Irish man with valid US work permit held in ICE detention for five months

Seamus Culleton has lived in US for two decades, married a citizen and runs a plastering business but faces deportation

The Guardian

@icing look, this is not at all an excuse for the man's horrific treatment, but it is simply not accurate to say he "did everything right" by the immigration system rules. The article states he overstayed a visa, and he's been living in the US for 2+ decades without a green card.

It only takes a few years at most for a marriage-based application, implying he probably was living in the US without legal status for over a decade, and only got his work authorization in the last couple years. It just does not take 20 years to get a marriage-based green card.

You are not going to get arrested as a European for simply visiting the US without a criminal record or prior visa violations. I'm an immigrant to the US and have spoken extensively with an immigration lawyer on this topic. The biggest risk right now is to Spanish-speakers and folks who aren't white.

@ehashman @icing I think you're nitpicking here. The US immigration system is a bureaucratic nightmare. If this guy was not legally in the US why did he get a work permit? It makes no sense that you can be deportable and have legal status at the same time unless you've intentionally designed a system that lets you arbitrarily abuse people, which absolutely applies to the US immigration system. Nobody is arguing that people who aren't white are being disproportionally targeted and are suffering worse abuses.

@icing @duk3luk3 > If this guy was not legally in the US why did he get a work permit?

Probably because he only married a US citizen recently and therefore wasn't previously eligible for any work permit, and was working under the table before which was tolerated because he's a white European who wasn't committing crimes?

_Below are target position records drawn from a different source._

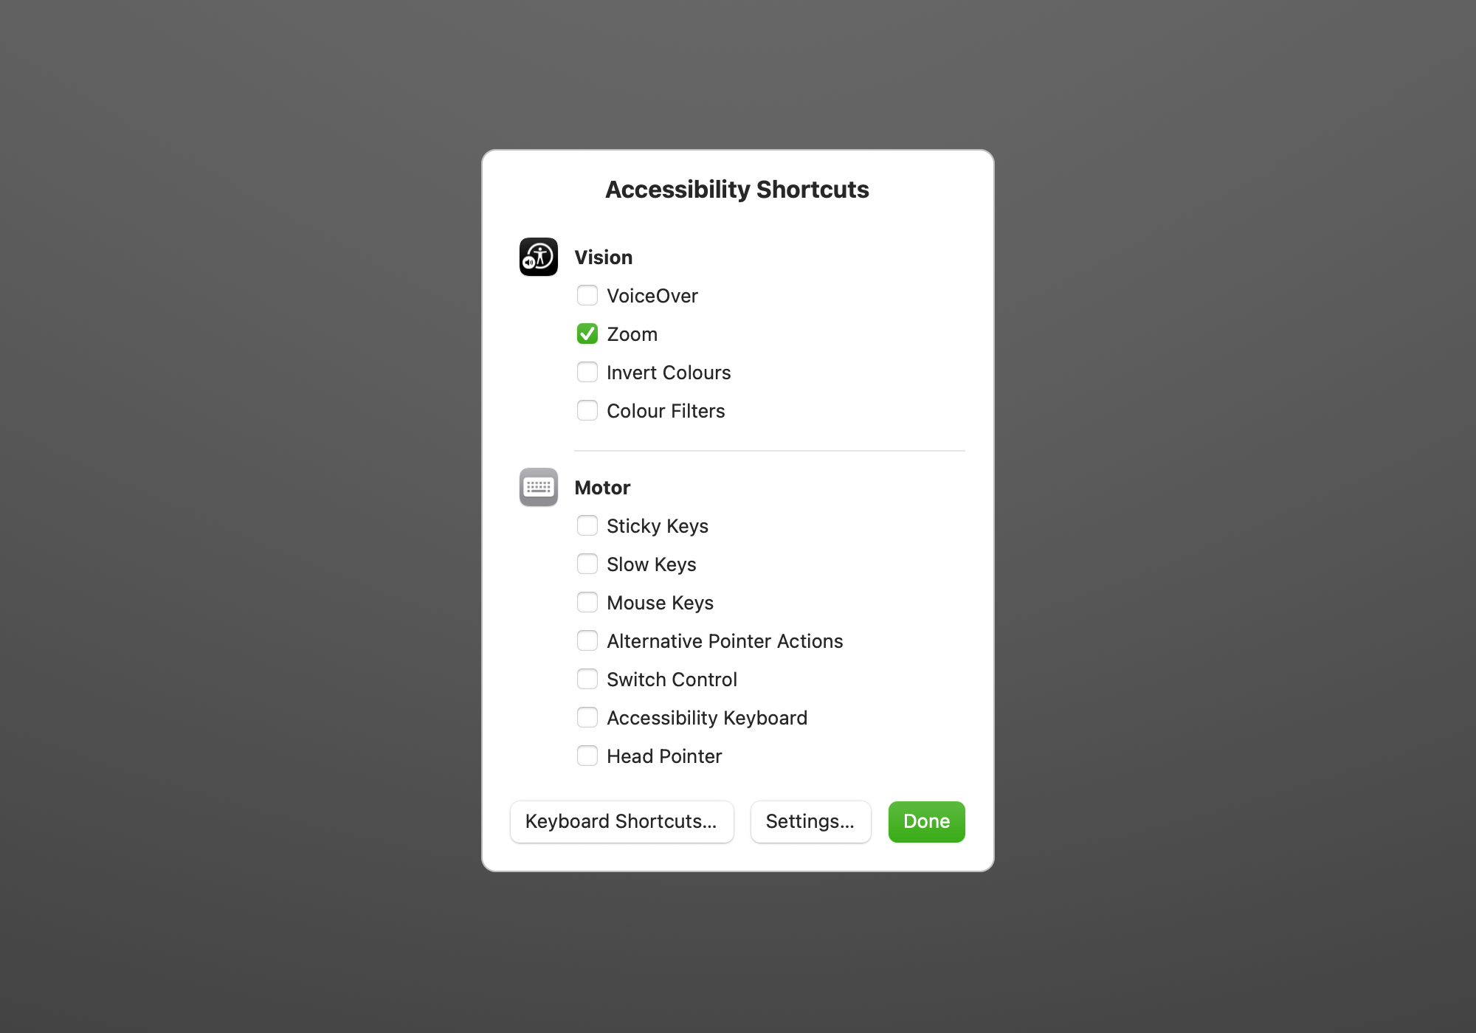Check the Accessibility Keyboard option
The width and height of the screenshot is (1476, 1033).
(587, 717)
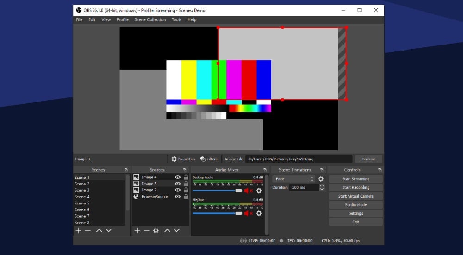Pop out the Audio Mixer dock panel
The height and width of the screenshot is (255, 463).
(x=266, y=170)
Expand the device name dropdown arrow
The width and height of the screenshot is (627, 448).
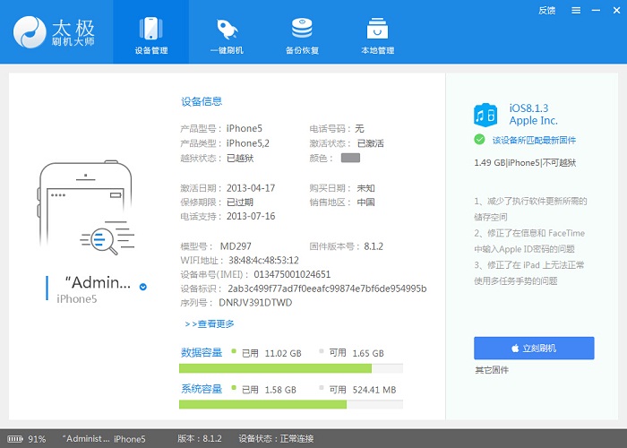pyautogui.click(x=143, y=287)
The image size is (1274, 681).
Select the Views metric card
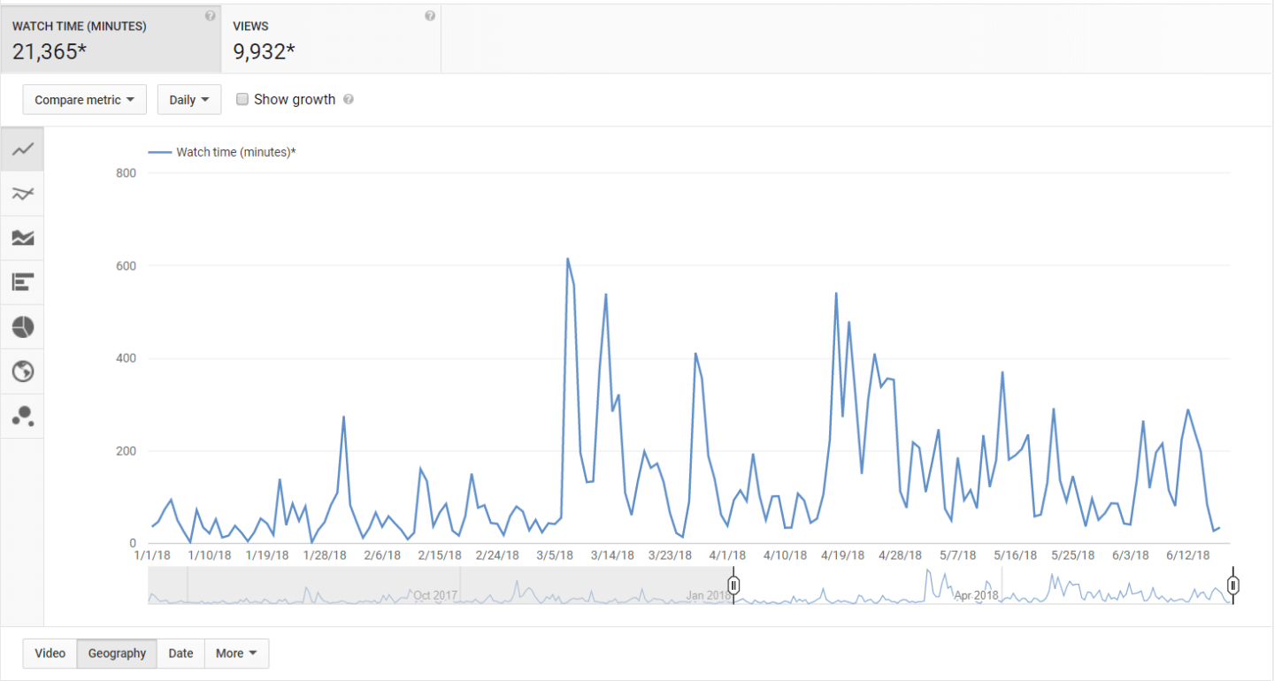click(x=330, y=40)

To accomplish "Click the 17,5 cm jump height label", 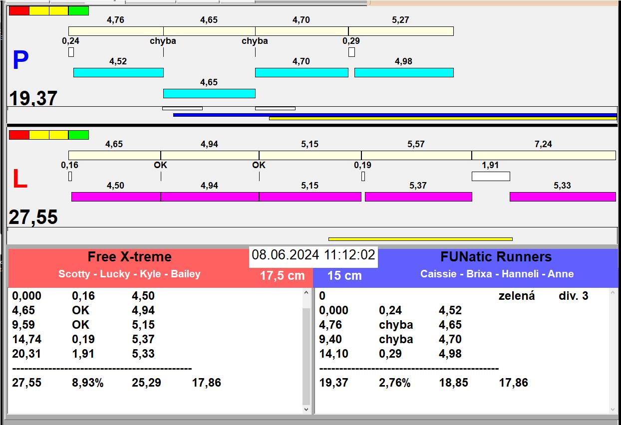I will click(x=282, y=276).
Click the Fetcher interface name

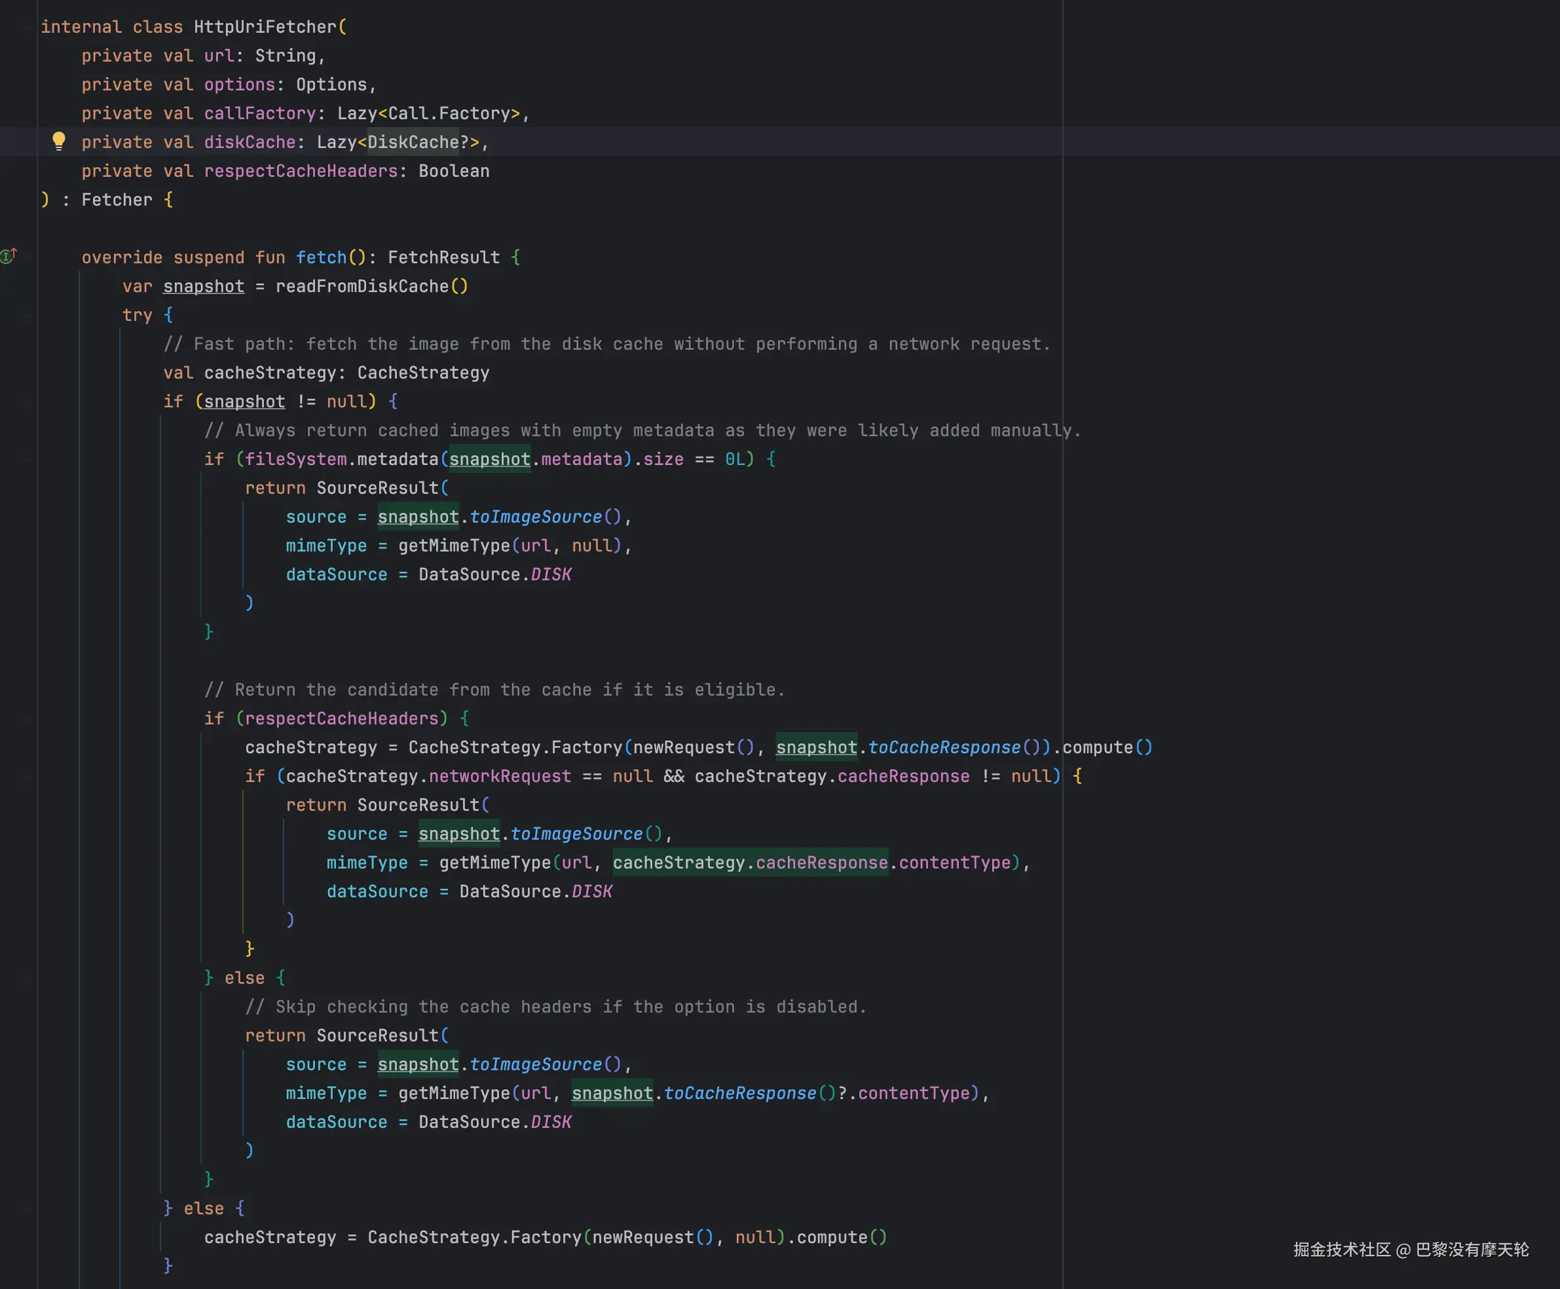click(x=117, y=200)
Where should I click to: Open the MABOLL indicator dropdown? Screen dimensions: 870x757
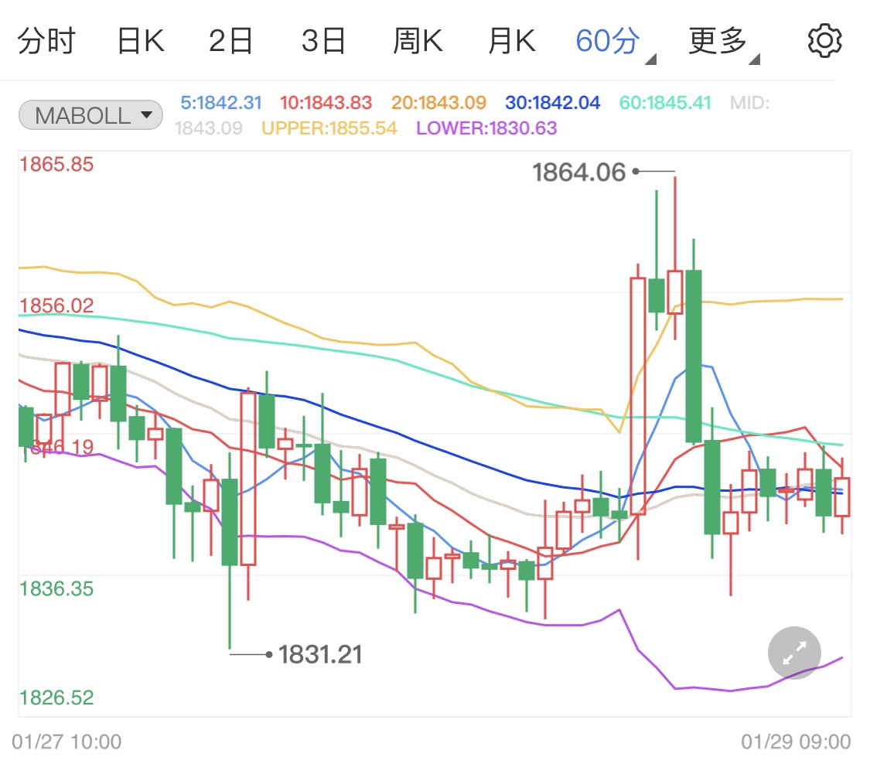(x=90, y=116)
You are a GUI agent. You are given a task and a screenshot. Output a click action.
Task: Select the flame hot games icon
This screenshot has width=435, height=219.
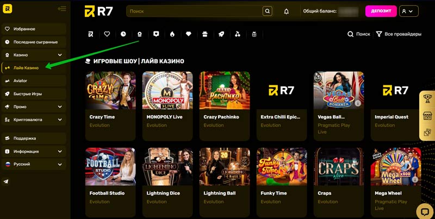(x=172, y=34)
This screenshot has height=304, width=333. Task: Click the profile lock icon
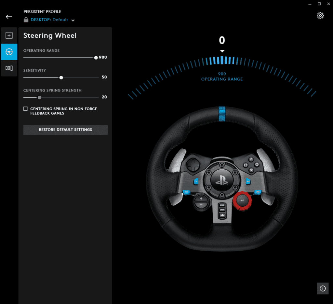(26, 20)
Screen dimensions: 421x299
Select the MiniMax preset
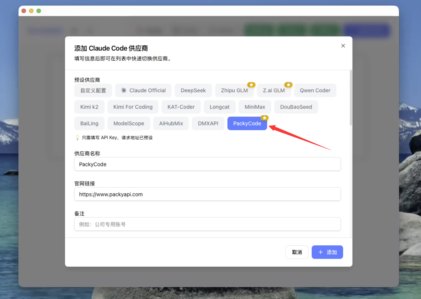(x=255, y=107)
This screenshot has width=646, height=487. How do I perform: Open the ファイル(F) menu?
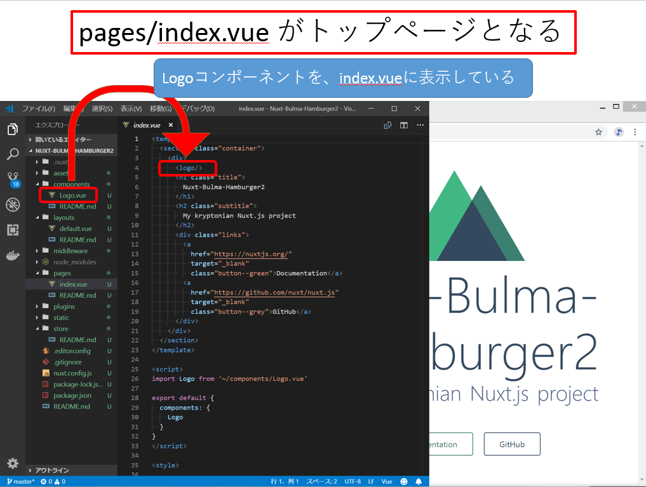coord(39,109)
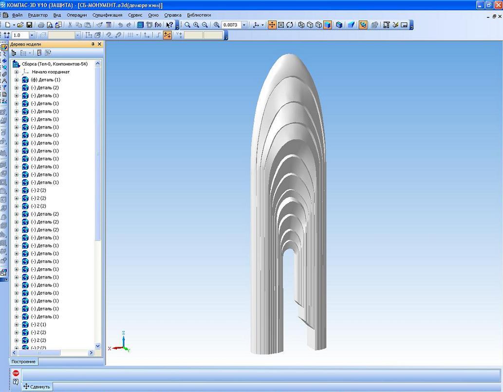Select the Rotate view tool
The width and height of the screenshot is (503, 392).
(x=290, y=25)
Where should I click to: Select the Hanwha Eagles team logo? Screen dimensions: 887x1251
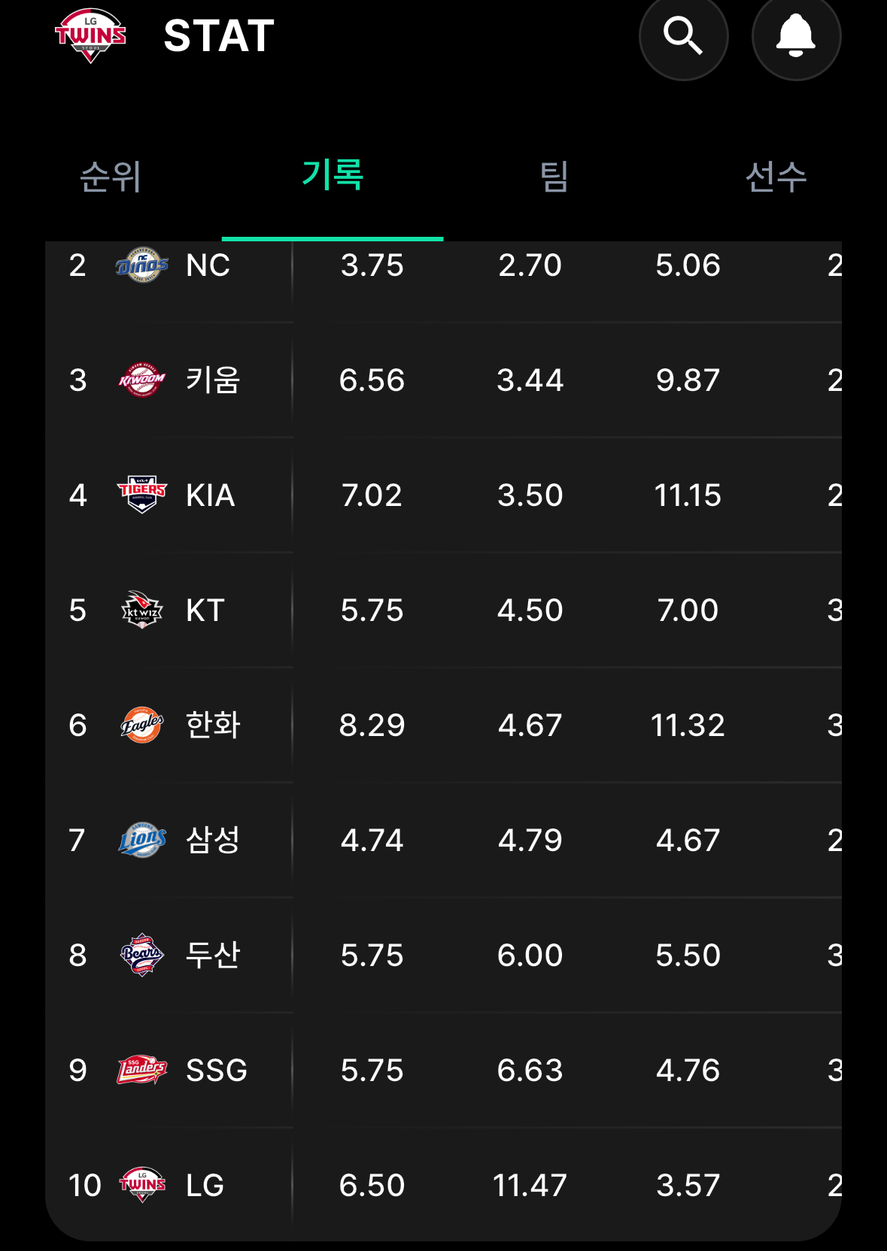click(x=141, y=725)
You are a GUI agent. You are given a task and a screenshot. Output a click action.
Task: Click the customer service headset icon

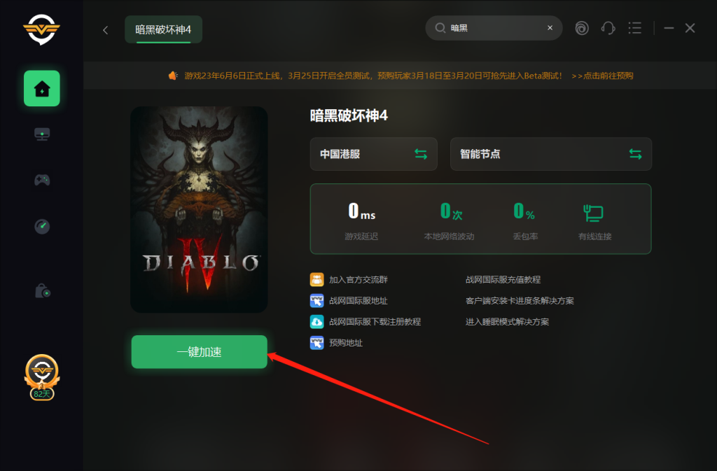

The US immigration system is absolutely miserable but it's true of of most countries that you can't overstay a tourist visa and then stick around and work without authorization for two decades. I am a US LPR, I submitted over 200 pages for my application, and I have been following immigration abuses since the Obama era. And yet no one was saying "don't come to the US" when this was happening to non-white folks over the past decade+.